====== MATERIAL SHOWN

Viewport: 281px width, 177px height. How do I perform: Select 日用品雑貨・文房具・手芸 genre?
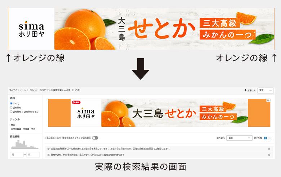pyautogui.click(x=23, y=129)
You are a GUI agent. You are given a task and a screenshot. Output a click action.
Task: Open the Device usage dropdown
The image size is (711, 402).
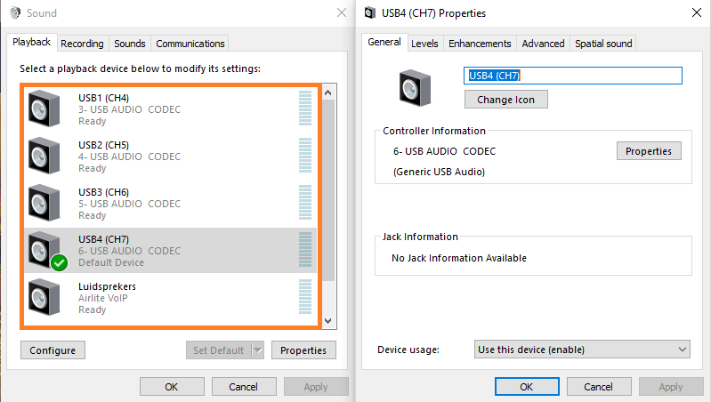click(x=583, y=350)
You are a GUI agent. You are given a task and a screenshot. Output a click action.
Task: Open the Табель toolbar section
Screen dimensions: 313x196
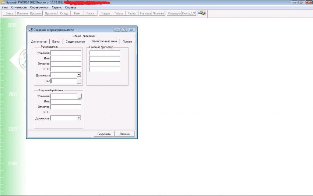pos(119,13)
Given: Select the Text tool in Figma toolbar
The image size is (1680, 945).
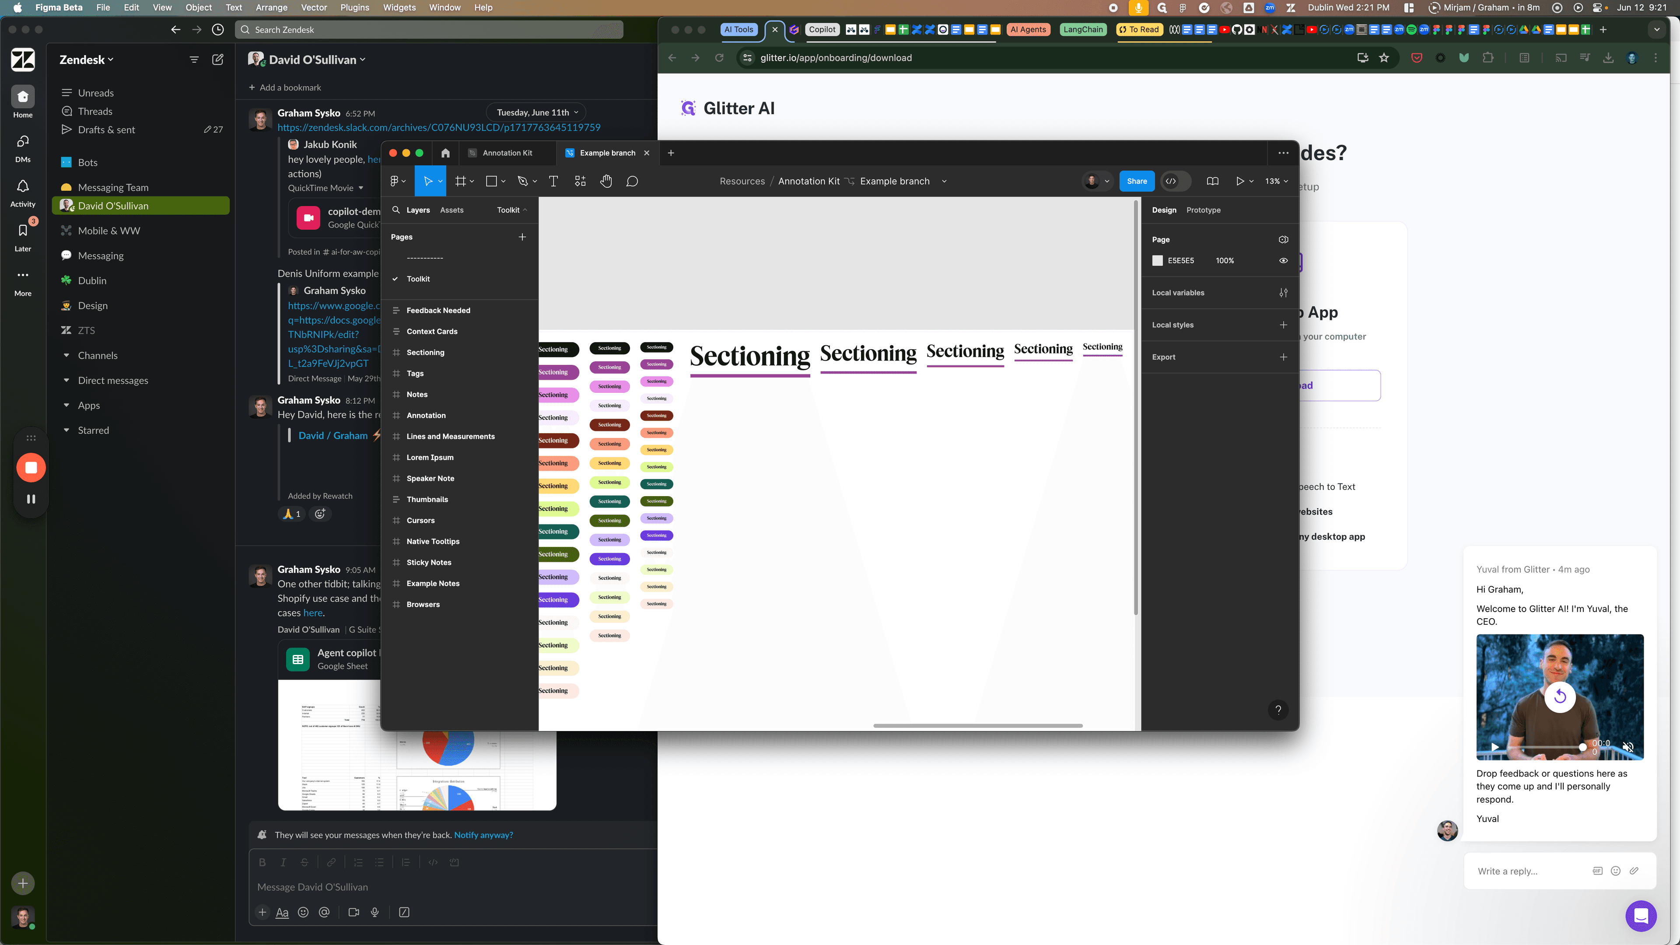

============

*ACTIVITY*: For this task, give again exactly the lines from the line with "The image size is (711, 402)." through the end of the entries, including both ends, and omit the pictures.

*EXERCISE SOLUTION*:
The image size is (711, 402).
click(x=583, y=350)
You are a GUI agent. You are given a task and a screenshot. Output a click action.
Task: Open the Табель toolbar section
Screen dimensions: 313x196
pos(119,13)
Given: Select the Text tool in Figma toolbar
The image size is (1680, 945).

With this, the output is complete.